Even though it may be agreed by all that moving to an aged care home is the best outcome, you are likely to have a range of strong emotions. As a carer you may face some unsettling issues. There will be changes in your routine and lifestyle. For example, you may have feelings of guilt or be worried about whether or not the right decisions have been made. You may also miss the companionship, but at the same time you may be relieved to share the caring role.
The move into an aged care home may also raise financial or legal concerns.
It's important to know that this range of emotions and concerns are normal, and many others have faced them as well. Some of the tips below may help you work your way through this difficult time.
How do I know if we're making the right decision?
Everyone's situation is different but it's quite normal for you to be asking yourself the following questions:
- Will the person I care for be looked after properly?
- What will other people think of me?
- Have I done everything I could?
- Am I a failure because I can't care for them at home anymore?
- What will I do with my life when I'm not so busy?
It can be hard to think about your own needs, but it's important to be realistic and try to decide what's best for everyone, including you. Only you can decide if the responsibility of caring is too much for you. Carers in similar situations suggest the following tips:
- trying to talk to someone who's a good listener about your circumstances
- allowing others to help you work through your feelings
- considering carer counselling services to help you through the transition.

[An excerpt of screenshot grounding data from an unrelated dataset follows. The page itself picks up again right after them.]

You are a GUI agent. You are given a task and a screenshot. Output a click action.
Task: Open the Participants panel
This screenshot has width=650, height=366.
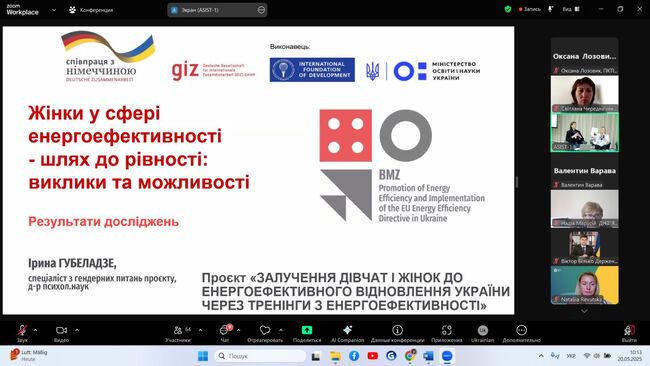click(178, 330)
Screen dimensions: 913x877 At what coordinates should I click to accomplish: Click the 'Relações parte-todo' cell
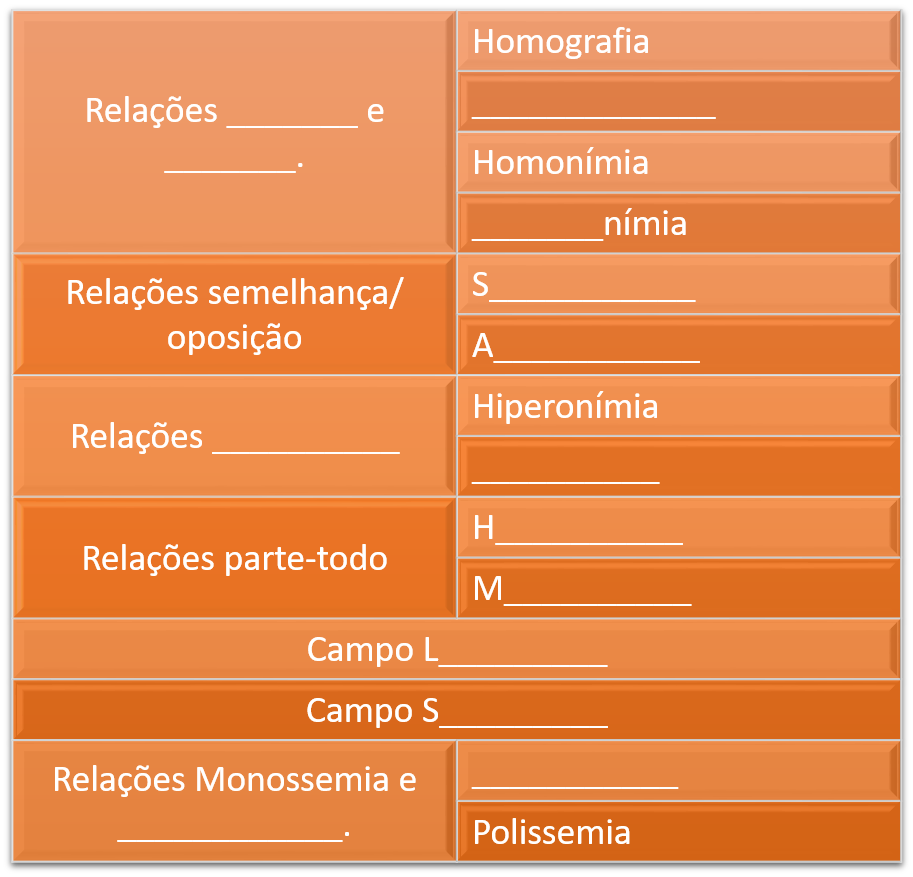(234, 558)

Will my role as a carer continue?
You can still continue to help out and care for the person you have been looking after once they have moved into an aged care home.
You will probably have to provide care in partnership with health care professionals. This may sometimes be difficult, especially if you haven't had much previous experience working with them.
One way of thinking about working with these health professionals is to consider yourself as an important part of a team. The team can include nurses, pharmacists, occupational therapists, physiotherapists, speech pathologists, dietitians, diversional therapists, podiatrists and social workers, as well as the person's doctor and medical specialists. But as a carer you're an important member of that team, not just for the emotional and social support you provide.
Other carers have offered the following tips:
- know who the health professionals are. Get written information about names, organisation and titles and the role they have in the treatment of the person you care for
- take someone with you to appointments to be an extra listener
- take notes
- make up a list of questions so you won't forget anything
- keep a diary of your family member's problems or symptoms
- ask for information to be written down, particularly about their diagnosis or medications
- ask if your health professional can give you any printed material or tell you where to obtain further information or support
- make an appointment without the person you're caring for being there. Even though the health professional may not be able to discuss their details, you'll be able to talk about your concerns
- ask the receptionist to book a longer appointment if you feel there is never enough time. However, it's worth remembering that some health professionals charge extra for a longer consultation
- speak up for yourself and the person you care for.